## DIRECTIONS FOR THIS TASK
List every abbreviation that the abstract on CCR5 antagonist resistance below introduces in parentheses, along with the full term it stands for.
START SELECTED PASSAGE
Differential use of CCR5 by HIV-1 clinical isolates resistant to small-molecule CCR5 antagonists
CCR5 Receptor Antagonists
HIV Fusion Inhibitors
How HIV-1 resistant to small-molecule CCR5 antagonists uses the coreceptor for entry has been studied in a limited number of isolates. We characterized dependence on the N terminus (NT) and the second extracellular loop (ECL2) of CCR5 of three vicriviroc (VCV)-resistant clinical isolates broadly cross-resistant to other CCR5 antagonists. Pseudoviruses were constructed to assess CCR5 use by VCV-sensitive and -resistant envelopes of subtype B and C viruses. We determined the extent of entry inhibition by monoclonal antibodies (MAbs) directed against the NT and ECL2 in the presence and absence of VCV and the capacity of these pseudoviruses to use CCR5 mutants that contained scanning alanine substitutions in the CCR5 NT and ECL2 domains. Sensitive and resistant viruses were completely and competitively inhibited by the ECL2-specific MAb 2D7, whereas the NT-specific MAb CTC5 led to partial noncompetitive inhibition. VCV-resistant clones showed greater sensitivity to 2D7 than VCV-sensitive clones, but in the presence of saturating VCV concentrations, the 2D7 susceptibilities of two VCV-resistant viruses were similar to that of VCV-sensitive virus. The entry of VCV-sensitive and -resistant isolates was impaired to differing degrees by alanine mutations in CCR5; substitutions in NT had the greatest effect on viral entry. HIV-1 clinical isolates broadly resistant to CCR5 antagonists demonstrated significant heterogeneity in their use of CCR5. This heterogeneity makes it difficult to draw general conclusions about the relationship between patterns of CCR5 antagonist resistance and the use of specific CCR5 domains for entry.
END SELECTED PASSAGE
START EXERCISE DATA
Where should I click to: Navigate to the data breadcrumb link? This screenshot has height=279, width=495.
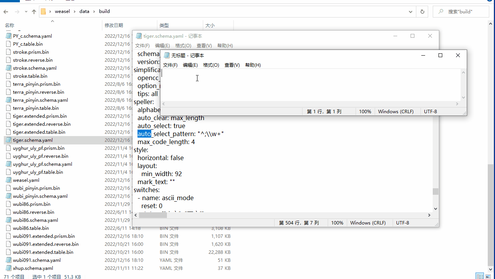click(84, 11)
END EXERCISE DATA
## REPLY TO THE EXERCISE
NT: N terminus
ECL2: second extracellular loop
VCV: vicriviroc
MAbs: monoclonal antibodies